On Thursday, February 28, 2013 9:57:04 AM UTC-8, Taras Glek wrote:
> Justin Lebar wrote:
> 
> > It sounds to me like people want both
> 
> >
> 
> > 1) Easier access to aggregated data so they can build their own
> 
> > dashboards roughly comparable in features to the current dashboards.
> 
> 
> 
> I doubt people actually want to build own dashboards. I suspect this is 
> 
> mainly a need because of deficiencies in the current dashboard.
> 
> 
> 
> >
> 
> > 2) Easier access to raw databases so that people can build up more
> 
> > complex analyses, either by exporting the raw data from the db, or by
> 
> > analyzing it in the db.
> 
> >
> 
> > That is, I don't think we can or should export JSON with all the data
> 
> > in our databases.  That is a lot of data.
> 
> 
> 
>  From concrete examples I've seen so far, people want basic 
> 
> aggregations. My FE in http://people.mozilla.org/~tglek/dashboard/ works 
> 
> on aggregated histogram JSONs. It seems completely reasonable to 
> 
> aggregate all of the other info + simple_measurement fields(and is on my 
> 
> TODO). This would solve all of the other concrete use-cases mentioned 
> 
> (flash versions, hardware stats)
> 
> 
> 
> I think we can be more aggressive still. We can also allow filtering 
> 
> certain histograms by one of those highly variable info fields(eg TAB 
> 
> animations vs gfx hardware, specific chromehangs vs something useful, 
> 
> etc) without unreasonable overhead overhead.
> 
> 
> 
> I like my aggregated JSON approach because it's cheap on server CPU and 
> 
> as long as one partitions JSON carefully, it can be compact-enough for 
> 
> gzip encoding to make it fast-enough to download. This should also make 
> 
> it easy to fork the dashboards, contribute, etc.
> 
> 
> 
> I hope to feed more data into my frontend by end of today and will aim 
> 
> for a live-ish dashboard by end of next week.
> 
> 
> 
> For advanced use-cases, we can stick with hadoop querying.
> 
> 
> 
> ==Help wanted==
> 
> 
> 
> If anyone knows a dev who is equally good at stats & programming, let me 
> 
> know. I think we have a lot of useful data, we can handle some 
> 
> visualizations of that data, but a person skilled at extracting signal 
> 
> out of noisy sources could help us squeeze the most use out of our data.

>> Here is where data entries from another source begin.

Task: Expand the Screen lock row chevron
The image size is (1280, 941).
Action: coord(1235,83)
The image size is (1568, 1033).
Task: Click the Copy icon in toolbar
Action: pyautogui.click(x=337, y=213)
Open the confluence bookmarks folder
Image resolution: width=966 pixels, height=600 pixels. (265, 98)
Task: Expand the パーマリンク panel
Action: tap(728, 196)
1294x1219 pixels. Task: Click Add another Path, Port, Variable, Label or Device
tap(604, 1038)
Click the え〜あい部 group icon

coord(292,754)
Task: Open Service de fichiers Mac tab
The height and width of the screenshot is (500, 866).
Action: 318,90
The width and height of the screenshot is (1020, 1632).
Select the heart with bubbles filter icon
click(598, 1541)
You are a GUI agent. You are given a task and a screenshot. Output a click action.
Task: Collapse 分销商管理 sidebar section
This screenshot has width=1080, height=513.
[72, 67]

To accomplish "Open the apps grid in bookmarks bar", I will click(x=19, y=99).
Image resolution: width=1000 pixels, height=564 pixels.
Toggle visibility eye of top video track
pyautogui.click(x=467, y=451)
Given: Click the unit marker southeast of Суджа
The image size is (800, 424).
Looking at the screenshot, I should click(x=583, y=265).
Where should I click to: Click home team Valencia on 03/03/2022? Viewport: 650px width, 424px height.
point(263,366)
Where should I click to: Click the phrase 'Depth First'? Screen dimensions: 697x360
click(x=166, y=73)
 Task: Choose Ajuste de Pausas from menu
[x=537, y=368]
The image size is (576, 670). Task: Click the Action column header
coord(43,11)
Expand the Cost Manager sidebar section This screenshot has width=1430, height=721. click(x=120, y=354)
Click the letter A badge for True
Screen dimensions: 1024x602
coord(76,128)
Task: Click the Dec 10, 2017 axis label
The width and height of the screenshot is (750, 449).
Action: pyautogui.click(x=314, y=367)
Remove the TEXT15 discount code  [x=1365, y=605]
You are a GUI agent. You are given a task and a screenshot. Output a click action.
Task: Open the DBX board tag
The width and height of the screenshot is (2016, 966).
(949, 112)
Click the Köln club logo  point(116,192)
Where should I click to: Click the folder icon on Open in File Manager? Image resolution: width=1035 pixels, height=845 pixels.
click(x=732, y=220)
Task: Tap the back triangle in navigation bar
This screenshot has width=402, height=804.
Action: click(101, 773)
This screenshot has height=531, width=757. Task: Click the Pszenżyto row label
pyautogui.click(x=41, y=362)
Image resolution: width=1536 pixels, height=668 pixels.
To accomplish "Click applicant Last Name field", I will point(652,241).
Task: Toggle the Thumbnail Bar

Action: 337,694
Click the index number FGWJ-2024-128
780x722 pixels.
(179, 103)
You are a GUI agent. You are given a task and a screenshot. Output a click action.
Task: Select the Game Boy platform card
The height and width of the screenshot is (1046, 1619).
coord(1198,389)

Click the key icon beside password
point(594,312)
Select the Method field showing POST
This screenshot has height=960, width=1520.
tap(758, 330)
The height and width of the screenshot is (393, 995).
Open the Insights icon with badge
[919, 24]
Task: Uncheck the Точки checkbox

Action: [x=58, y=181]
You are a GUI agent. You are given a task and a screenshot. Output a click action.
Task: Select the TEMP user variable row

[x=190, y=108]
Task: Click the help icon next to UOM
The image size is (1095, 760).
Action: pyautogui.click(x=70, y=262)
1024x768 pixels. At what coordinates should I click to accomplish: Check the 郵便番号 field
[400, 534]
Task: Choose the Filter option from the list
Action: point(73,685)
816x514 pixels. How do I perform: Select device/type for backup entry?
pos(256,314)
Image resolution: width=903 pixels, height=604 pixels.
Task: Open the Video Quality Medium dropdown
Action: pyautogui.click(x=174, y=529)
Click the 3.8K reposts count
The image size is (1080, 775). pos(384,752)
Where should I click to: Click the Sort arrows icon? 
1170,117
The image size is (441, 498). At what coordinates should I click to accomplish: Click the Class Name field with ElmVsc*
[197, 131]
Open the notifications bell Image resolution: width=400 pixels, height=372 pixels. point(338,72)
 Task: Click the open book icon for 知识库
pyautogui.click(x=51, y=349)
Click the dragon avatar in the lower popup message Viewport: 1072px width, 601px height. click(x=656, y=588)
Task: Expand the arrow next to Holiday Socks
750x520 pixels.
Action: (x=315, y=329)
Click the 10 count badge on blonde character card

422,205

I'm pretty interested in this problem. I won't be so bold to say that I am 
"skilled" in this area, but I have been successful in finding interesting 
things in some noisy data sets. 

So, I'm putting my hand up, and I'll see what I can do over the next few days 
to hack around at it.

If others are interested in collaboration, please just ping me. :) I'm on 
Laura's team, working primarily on Socorro.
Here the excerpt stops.